▶ WHAT THE EXERCISE ASKS
For each statement, decide whether it agrees with the movie review that follows, answering yes or no and quoting the deciding words of the review. 1. The reviewer rates the film 2 out of 10. 2. The reviewer says "Airplane" and "UHF" caused cringing as well. 3. Hunter manages a hospital.
EXTRACT PROVIDED below:
Love's Last Resort (2017 TV Movie)
2/10
The Scariest Rom-Com I Have Ever Seen. No, Seriously.
8 July 2020
This movie was never meant to be taken seriously. It was very silly. So are movies like "Airplane" and "UHF." But those films did not make me cringe, the way this one did.

I have no idea what any of the characters was thinking in the course of this story. What did Chloe see in Eric? How could a doctor be so clueless? What did Eric do for a living? What did Alyssa do for a living, for that matter? Is Chloe the first attractive and (semi)intelligent person whom Hunter ever met? Hunter is the manager of a HOTEL - wouldn't he meet a lot of attractive women? How did it take two people ten years to realize they were not right for each other? Why did Hunter continue to like Chloe, when it was clear that she did not know how to "use her powers for good?" Did Eric's mother did have some kind of medical condition? I don't mean to sound rude - I have a brother with a disability - but everything that came out of the mother's mouth sounded like an aging drag queen trying to channel Ed Wynn's Mad Hatter.
End of EXTRACT PROVIDED.
RECORDS SUPPLIED below:
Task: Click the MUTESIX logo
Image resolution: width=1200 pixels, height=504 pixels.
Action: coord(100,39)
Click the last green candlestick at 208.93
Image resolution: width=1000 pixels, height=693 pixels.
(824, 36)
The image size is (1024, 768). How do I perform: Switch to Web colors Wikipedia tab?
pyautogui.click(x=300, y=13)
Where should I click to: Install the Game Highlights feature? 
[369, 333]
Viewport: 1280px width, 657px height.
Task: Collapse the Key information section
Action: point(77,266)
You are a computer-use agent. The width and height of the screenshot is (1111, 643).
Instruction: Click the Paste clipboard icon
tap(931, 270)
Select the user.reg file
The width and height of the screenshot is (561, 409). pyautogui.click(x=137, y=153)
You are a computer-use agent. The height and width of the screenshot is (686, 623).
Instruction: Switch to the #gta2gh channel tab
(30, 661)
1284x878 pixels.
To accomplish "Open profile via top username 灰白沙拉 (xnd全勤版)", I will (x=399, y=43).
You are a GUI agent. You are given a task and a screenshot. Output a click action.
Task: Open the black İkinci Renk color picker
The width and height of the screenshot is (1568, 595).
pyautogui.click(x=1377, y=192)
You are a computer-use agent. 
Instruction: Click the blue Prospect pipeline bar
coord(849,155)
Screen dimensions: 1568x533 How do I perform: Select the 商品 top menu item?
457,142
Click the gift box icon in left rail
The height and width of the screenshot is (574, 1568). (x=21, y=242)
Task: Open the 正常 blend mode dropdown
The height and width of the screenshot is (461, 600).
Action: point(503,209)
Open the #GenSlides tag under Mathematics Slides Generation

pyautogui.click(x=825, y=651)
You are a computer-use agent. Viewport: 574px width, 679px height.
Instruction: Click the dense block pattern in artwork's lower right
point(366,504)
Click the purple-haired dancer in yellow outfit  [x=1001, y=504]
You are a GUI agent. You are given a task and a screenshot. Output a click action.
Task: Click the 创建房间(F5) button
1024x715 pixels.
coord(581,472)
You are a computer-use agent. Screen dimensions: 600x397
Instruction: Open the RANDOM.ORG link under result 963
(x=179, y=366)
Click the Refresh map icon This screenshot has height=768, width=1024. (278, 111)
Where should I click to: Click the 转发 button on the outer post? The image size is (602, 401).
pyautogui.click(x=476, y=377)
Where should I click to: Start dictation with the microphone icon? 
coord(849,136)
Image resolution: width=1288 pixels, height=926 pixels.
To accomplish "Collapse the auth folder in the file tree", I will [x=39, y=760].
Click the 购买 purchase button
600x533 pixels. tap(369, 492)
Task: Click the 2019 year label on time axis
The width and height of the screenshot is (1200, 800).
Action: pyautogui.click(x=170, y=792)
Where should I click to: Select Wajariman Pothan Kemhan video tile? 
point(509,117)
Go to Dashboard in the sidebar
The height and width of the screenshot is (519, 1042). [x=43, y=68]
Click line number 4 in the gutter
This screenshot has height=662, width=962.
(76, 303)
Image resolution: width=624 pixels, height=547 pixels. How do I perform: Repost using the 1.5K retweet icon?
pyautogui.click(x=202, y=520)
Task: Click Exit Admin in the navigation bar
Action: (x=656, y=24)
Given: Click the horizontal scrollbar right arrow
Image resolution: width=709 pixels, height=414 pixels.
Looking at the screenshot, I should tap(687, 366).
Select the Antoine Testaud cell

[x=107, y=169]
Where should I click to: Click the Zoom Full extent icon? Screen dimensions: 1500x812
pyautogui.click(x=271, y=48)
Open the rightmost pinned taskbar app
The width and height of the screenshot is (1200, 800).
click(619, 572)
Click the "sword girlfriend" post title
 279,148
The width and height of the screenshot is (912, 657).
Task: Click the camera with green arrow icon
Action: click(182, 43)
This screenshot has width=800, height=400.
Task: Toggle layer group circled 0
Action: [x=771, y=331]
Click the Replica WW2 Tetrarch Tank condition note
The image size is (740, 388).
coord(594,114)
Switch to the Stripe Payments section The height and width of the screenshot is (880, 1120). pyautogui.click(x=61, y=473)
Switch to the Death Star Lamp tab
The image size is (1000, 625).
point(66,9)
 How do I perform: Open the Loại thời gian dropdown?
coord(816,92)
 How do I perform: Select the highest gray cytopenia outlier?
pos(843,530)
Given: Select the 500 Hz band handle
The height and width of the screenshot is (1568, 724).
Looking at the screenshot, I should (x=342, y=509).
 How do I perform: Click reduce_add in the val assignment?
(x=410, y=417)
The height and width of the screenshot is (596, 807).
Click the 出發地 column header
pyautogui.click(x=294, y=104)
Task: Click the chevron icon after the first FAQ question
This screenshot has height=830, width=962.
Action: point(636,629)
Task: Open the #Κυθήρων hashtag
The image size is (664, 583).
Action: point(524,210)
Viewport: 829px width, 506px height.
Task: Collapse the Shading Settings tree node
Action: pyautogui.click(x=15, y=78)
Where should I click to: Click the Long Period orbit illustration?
End of RECORDS SUPPLIED.
▶ YOUR SOLUTION
1. Yes: "2/10"
2. No: "But those films did not make me cringe, the way this one did."
3. No: "Hunter is the manager of a HOTEL"